Frontotemporal dementia (FTD) is a fatal neurodegenerative disease that has been linked to disruptions in many genes. FTD belongs to a group of dementias catalogued as Alzheimer's Disease Related Dementias (ADRD). Hexanucleotide repeat expansions in Chromosome 9 Open Reading Frame 72 (C9orf72) are the most common genetic alteration linked to FTD. However, the precise mechanisms linking C9orf72 expansions to neurotoxicity remain incompletely characterized. Histones are the protein scaffold of chromatin. Their post-translational modification can alter gene expression. Our preliminary data support a model of interplay between protein aggregation and histone modifications, a notion that is not well characterized in FTD. We propose the overarching hypothesis that the toxic effect of protein aggregation is related to altered histone marks and altered gene expression. We reveal a genome-wide increase in the phosphorylation of Histone H3 on Serine 10 (H3S10ph), mediated by Aurora B kinase, as an important modification associated with C9orf72 expansions. We propose that C9orf72 mutations lead to increased activity Aurora B kinase in the nucleus which in turn leads to H3S10ph increases causing aberrant gene expression and cell death. Using both yeast overexpression models of C9orf72 and human neuronal models the specific goals of this proposal are to: (1) characterize crosstalk between H3S10ph and other histone modifications; (2) test the role of Aurora B Kinase in cell death; and (3) define the genomic regions impacted by H3S10ph increases. Overall, this research plan will uncover novel epigenetic mechanisms at play in FTD while maintaining our upward research trajectory and enriching the research environment for undergraduate students at Brooklyn College. The long-term benefit of this research is to create a novel mechanistic framework that can lead to new, alternative approaches in the treatment of FTD and other ADRDs.

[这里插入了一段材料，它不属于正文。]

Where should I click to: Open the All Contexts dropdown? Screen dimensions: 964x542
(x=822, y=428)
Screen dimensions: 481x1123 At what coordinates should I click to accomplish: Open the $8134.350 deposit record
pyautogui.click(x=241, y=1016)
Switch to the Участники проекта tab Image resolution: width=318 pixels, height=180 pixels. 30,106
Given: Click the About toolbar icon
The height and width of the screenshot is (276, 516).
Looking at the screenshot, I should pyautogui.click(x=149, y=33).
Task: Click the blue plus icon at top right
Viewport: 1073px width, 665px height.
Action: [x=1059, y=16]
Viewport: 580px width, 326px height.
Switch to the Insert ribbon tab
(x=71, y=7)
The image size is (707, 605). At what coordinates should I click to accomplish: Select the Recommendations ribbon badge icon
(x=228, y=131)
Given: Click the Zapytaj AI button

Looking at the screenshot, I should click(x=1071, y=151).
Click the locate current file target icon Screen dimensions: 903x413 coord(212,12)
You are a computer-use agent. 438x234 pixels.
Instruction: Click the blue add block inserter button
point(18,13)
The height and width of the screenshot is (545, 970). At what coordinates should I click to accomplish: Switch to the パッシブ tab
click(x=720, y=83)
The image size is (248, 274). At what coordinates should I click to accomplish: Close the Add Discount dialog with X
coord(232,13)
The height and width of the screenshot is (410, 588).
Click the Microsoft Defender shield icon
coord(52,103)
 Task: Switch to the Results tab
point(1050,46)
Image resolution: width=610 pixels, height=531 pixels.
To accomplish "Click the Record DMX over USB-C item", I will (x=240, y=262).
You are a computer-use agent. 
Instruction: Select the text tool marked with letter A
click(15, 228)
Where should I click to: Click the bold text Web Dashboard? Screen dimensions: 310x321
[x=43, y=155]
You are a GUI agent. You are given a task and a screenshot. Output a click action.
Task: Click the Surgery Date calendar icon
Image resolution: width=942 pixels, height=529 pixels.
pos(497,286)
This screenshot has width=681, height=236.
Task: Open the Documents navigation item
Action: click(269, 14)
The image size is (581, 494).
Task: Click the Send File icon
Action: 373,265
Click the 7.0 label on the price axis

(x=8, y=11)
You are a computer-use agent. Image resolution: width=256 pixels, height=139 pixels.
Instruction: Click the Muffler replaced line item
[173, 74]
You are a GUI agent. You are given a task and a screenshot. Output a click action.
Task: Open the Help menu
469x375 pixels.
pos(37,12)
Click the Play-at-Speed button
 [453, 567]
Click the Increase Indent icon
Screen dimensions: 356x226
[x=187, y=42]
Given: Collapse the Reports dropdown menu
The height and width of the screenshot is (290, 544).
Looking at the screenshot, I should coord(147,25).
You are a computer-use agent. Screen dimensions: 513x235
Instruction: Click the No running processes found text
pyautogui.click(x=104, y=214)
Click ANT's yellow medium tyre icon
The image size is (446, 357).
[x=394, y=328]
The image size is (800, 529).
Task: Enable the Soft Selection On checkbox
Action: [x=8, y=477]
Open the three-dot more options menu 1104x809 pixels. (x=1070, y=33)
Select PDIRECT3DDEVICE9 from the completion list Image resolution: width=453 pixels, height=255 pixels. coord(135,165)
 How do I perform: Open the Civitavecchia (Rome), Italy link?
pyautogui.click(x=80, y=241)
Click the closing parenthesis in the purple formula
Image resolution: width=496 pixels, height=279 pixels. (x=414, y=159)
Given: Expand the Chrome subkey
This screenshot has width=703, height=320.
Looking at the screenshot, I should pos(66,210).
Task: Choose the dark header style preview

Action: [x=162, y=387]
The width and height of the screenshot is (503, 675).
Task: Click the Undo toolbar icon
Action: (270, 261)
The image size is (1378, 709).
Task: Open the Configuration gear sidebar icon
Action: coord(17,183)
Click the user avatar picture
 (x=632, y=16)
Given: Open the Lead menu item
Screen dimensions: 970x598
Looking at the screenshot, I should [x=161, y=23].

额颞痴呆（FTD）是一种致命的神经退行性疾病，与中断有关 在许多基因中。 FTD属于一组痴呆症，分类为阿尔茨海默氏病有关的痴呆症 （ADRD）。六核苷酸在9号染色体开放式阅读框72（C9orf72）中的重复膨胀最多。 与FTD有关的常见遗传改变。但是，将C9orf72扩展与 神经毒性仍然不完全表征。 组蛋白是染色质的蛋白质支架。他们的翻译后修饰可以改变基因 表达。我们的初步数据支持蛋白质聚集和组蛋白之间的相互作用模型 修改，在FTD中未充分表征的概念。我们提出了一个总体假设 蛋白质聚集的毒性作用与组蛋白标记改变和基因表达改变有关。我们揭示一个 由Aurora B介导的丝氨酸10（H3S10PH）上组蛋白H3磷酸化的全基因组磷酸化增加 激酶，作为与C9ORF72扩展相关的重要修饰。我们建议C9orf72突变 导致活性增加的核中Aurora B激酶，进而导致H3S10PH的增加 引起异常的基因表达和细胞死亡。使用C9orf72和 人类神经元模型该提案的具体目标是：（1）表征H3S10PH之间的串扰 和其他组蛋白修饰； （2）测试Aurora B激酶在细胞死亡中的作用； （3）定义基因组 受H3S10PH影响的地区增加。 总体而言，该研究计划将在FTD中发现新颖的表观遗传机制，同时保持 我们向上的研究轨迹，并丰富布鲁克林大学生的研究环境 大学。这项研究的长期好处是创建一个新型的机械框架，可以导致新的机械框架 FTD和其他ADRD的治疗方法的替代方法。